Grazzeno è un paesino della Val d’Ossola che non ha niente di speciale. Se non fosse per quei tredici suicidi nell’arco di pochi mesi che hanno lasciato la polizia senza risposte e la comunità in preda al panico. Il giorno in cui, tra quelle montagne, arriva Luna Fontanasecca, molti la osservano con curiosità e diffidenza. La cosa non la disturba, ci è abituata. “Quando sei fatta come me, o ti rodi il fegato per tutta la vita oppure ti ci diverti. Niente di straordinario, sono solo un po’ insolita. Smunta, magra e pallida, una specie di cencio scolorito.” Luna è una giovane criminologa dotata di un intuito singolare. Fa parte della squadra del professor Bruno Widmann, specializzata in casi irrisolti e dai metodi poco convenzionali. Mentre cerca di fare luce sulla vicenda si imbatte in

antiche superstizioni di cui qualcuno si serve per spiegare quell’orrore. E in una figura misteriosa fuggita da un incubo: il Mangiateste. A ben vedere Grazzeno non è proprio un posto qualunque. A Villa Luce, la clinica che in paese ospita soggetti con gravi problemi psichici, succedono cose strane. Soprattutto in quell’Ala Est di cui nessuno parla. Luna non è tipo da lasciarsi impressionare, ma quando dopo mesi di quiete le morti riprendono, capisce che non può più essere solo una spettatrice.
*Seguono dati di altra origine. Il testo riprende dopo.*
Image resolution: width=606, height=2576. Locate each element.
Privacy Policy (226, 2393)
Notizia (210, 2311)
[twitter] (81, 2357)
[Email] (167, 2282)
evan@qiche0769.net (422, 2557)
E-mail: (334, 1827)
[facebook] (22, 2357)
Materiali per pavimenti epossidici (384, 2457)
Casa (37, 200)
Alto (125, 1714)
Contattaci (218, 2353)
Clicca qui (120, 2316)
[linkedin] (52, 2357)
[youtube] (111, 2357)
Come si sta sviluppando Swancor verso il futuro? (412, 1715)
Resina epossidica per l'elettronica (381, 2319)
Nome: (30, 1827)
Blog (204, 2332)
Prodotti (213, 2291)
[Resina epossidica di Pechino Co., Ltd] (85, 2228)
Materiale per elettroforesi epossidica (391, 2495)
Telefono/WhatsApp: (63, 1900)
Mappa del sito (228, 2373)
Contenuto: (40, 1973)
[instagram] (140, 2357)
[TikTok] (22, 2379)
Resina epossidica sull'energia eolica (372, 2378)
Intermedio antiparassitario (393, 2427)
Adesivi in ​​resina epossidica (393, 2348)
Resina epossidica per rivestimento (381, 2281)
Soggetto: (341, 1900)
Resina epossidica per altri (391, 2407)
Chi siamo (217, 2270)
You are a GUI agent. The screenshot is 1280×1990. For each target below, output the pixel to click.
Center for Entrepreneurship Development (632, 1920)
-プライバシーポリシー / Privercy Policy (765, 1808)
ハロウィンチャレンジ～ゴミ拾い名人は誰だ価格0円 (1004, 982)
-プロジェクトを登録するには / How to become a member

Ora, in quella storia, c’è dentro fino al collo.

Recensione

Opera prima di Samuel Giorgi, “Il Mangiateste” amio modesto parere, non riesce a mantenerte tutte le premesse. La trama è buona e avvincente, il suo sviluppo tuttavia non le rende giustizia. La scelta editoriale di strutturare questo romanzo in 413 pagine non aiuta affatto il ritmo della lettura e la parte riflessiva/riassuntiva pesa troppo a fronte delle scene d’azione che per quanto scritte bene, non riescono sempre nell’impresa di far ripartire il romanzo. Il thriller è ricco di molti stereotipi (ambientazione in un paese piccolo, la casa di cura, le leggende popolari, ecc) e sinceramente mi sono sembrati troppi tutti insieme appesantendo alla fine il ritmo narrativo. I protagonisti Luna e Bruno, entrambi contornati da un alone di mistero, risultano efficaci ma non troppo, riuscendo a catturare solo in parte il cuore del lettore e, paradossalmente, ho trovato molto più intrigante la figura di Bruno rispetto a quella della protagonista (fino alla fine rimangono dubbi sulla sua persona e di questo ne va dato atto all’Autore).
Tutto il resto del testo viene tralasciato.